EXERCISE OBJECTIVE :: Retype the records that follow, every line exactly as written.

EXTRACTED INFORMATION ::

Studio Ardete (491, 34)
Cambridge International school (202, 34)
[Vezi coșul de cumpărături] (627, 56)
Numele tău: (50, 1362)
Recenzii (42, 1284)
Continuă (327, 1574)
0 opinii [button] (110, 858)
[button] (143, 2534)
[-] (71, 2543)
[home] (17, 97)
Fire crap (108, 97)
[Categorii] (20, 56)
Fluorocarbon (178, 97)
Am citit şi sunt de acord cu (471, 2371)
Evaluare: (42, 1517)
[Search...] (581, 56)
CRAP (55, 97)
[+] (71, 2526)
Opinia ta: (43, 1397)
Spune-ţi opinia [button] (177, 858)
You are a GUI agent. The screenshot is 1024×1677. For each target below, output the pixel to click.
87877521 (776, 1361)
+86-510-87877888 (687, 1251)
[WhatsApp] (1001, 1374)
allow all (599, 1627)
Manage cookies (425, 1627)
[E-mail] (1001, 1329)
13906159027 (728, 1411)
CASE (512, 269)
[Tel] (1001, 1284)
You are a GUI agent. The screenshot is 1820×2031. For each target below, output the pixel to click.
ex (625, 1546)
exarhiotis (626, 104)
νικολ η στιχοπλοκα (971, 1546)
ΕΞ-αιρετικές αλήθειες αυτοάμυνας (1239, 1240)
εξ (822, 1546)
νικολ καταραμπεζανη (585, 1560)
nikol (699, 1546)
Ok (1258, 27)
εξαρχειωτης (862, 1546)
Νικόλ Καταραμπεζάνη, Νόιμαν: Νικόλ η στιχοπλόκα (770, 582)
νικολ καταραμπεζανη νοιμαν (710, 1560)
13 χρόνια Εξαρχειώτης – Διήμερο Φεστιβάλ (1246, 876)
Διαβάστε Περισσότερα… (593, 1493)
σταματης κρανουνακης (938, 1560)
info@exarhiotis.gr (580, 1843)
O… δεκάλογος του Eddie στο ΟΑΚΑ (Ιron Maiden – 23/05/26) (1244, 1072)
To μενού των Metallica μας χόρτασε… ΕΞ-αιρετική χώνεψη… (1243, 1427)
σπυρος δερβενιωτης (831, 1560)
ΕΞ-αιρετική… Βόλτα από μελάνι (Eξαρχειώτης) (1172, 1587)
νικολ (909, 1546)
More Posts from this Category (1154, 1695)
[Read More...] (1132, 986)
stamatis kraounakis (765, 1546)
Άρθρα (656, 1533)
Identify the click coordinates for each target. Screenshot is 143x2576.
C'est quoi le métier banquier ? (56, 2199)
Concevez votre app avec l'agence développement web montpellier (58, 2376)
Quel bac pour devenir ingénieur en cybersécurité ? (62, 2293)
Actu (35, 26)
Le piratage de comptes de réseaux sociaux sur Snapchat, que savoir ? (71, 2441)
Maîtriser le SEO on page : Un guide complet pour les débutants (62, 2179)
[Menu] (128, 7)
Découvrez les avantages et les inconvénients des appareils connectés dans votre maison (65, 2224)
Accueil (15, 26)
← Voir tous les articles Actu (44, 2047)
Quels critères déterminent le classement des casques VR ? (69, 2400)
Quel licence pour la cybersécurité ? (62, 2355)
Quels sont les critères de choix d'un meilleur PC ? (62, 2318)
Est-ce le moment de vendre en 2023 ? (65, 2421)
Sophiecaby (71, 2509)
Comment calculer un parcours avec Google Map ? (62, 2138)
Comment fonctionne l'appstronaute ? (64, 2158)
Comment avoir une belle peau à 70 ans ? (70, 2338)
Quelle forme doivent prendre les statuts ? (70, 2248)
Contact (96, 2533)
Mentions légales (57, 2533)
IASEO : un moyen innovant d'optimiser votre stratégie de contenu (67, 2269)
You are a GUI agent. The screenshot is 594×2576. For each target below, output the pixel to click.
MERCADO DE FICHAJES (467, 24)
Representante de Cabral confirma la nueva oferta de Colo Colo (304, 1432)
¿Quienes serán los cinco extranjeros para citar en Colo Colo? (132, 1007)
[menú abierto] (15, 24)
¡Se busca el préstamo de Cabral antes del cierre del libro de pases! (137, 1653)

RESPONSE BOX ::
Studio Ardete (491, 34)
Cambridge International school (202, 34)
[Vezi coșul de cumpărături] (627, 56)
Numele tău: (50, 1362)
Recenzii (42, 1284)
Continuă (327, 1574)
0 opinii [button] (110, 858)
[button] (143, 2534)
[-] (71, 2543)
[home] (17, 97)
Fire crap (108, 97)
[Categorii] (20, 56)
Fluorocarbon (178, 97)
Am citit şi sunt de acord cu (471, 2371)
Evaluare: (42, 1517)
[Search...] (581, 56)
CRAP (55, 97)
[+] (71, 2526)
Opinia ta: (43, 1397)
Spune-ţi opinia [button] (177, 858)
You are a GUI agent. The screenshot is 1024×1677. For each target below, output the pixel to click.
87877521 (776, 1361)
+86-510-87877888 (687, 1251)
[WhatsApp] (1001, 1374)
allow all (599, 1627)
Manage cookies (425, 1627)
[E-mail] (1001, 1329)
13906159027 (728, 1411)
CASE (512, 269)
[Tel] (1001, 1284)
You are a GUI agent. The screenshot is 1820×2031. For each target below, output the pixel to click.
ex (625, 1546)
exarhiotis (626, 104)
νικολ η στιχοπλοκα (971, 1546)
ΕΞ-αιρετικές αλήθειες αυτοάμυνας (1239, 1240)
εξ (822, 1546)
νικολ καταραμπεζανη (585, 1560)
nikol (699, 1546)
Ok (1258, 27)
εξαρχειωτης (862, 1546)
Νικόλ Καταραμπεζάνη, Νόιμαν: Νικόλ η στιχοπλόκα (770, 582)
νικολ καταραμπεζανη νοιμαν (710, 1560)
13 χρόνια Εξαρχειώτης – Διήμερο Φεστιβάλ (1246, 876)
Διαβάστε Περισσότερα… (593, 1493)
σταματης κρανουνακης (938, 1560)
info@exarhiotis.gr (580, 1843)
O… δεκάλογος του Eddie στο ΟΑΚΑ (Ιron Maiden – 23/05/26) (1244, 1072)
To μενού των Metallica μας χόρτασε… ΕΞ-αιρετική χώνεψη… (1243, 1427)
σπυρος δερβενιωτης (831, 1560)
ΕΞ-αιρετική… Βόλτα από μελάνι (Eξαρχειώτης) (1172, 1587)
νικολ (909, 1546)
More Posts from this Category (1154, 1695)
[Read More...] (1132, 986)
stamatis kraounakis (765, 1546)
Άρθρα (656, 1533)
Identify the click coordinates for each target. Screenshot is 143x2576.
C'est quoi le métier banquier ? (56, 2199)
Concevez votre app avec l'agence développement web montpellier (58, 2376)
Quel bac pour devenir ingénieur en cybersécurité ? (62, 2293)
Actu (35, 26)
Le piratage de comptes de réseaux sociaux sur Snapchat, que savoir ? (71, 2441)
Maîtriser le SEO on page : Un guide complet pour les débutants (62, 2179)
[Menu] (128, 7)
Découvrez les avantages et les inconvénients des appareils connectés dans votre maison (65, 2224)
Accueil (15, 26)
← Voir tous les articles Actu (44, 2047)
Quels critères déterminent le classement des casques VR ? (69, 2400)
Quel licence pour la cybersécurité ? (62, 2355)
Quels sont les critères de choix d'un meilleur PC ? (62, 2318)
Est-ce le moment de vendre en 2023 ? (65, 2421)
Sophiecaby (71, 2509)
Comment calculer un parcours avec Google Map ? (62, 2138)
Comment fonctionne l'appstronaute ? (64, 2158)
Comment avoir une belle peau à 70 ans ? (70, 2338)
Quelle forme doivent prendre les statuts ? (70, 2248)
Contact (96, 2533)
Mentions légales (57, 2533)
IASEO : un moyen innovant d'optimiser votre stratégie de contenu (67, 2269)
You are a GUI agent. The screenshot is 594×2576. For each target below, output the pixel to click.
MERCADO DE FICHAJES (467, 24)
Representante de Cabral confirma la nueva oferta de Colo Colo (304, 1432)
¿Quienes serán los cinco extranjeros para citar en Colo Colo? (132, 1007)
[menú abierto] (15, 24)
¡Se busca el préstamo de Cabral antes del cierre del libro de pases! (137, 1653)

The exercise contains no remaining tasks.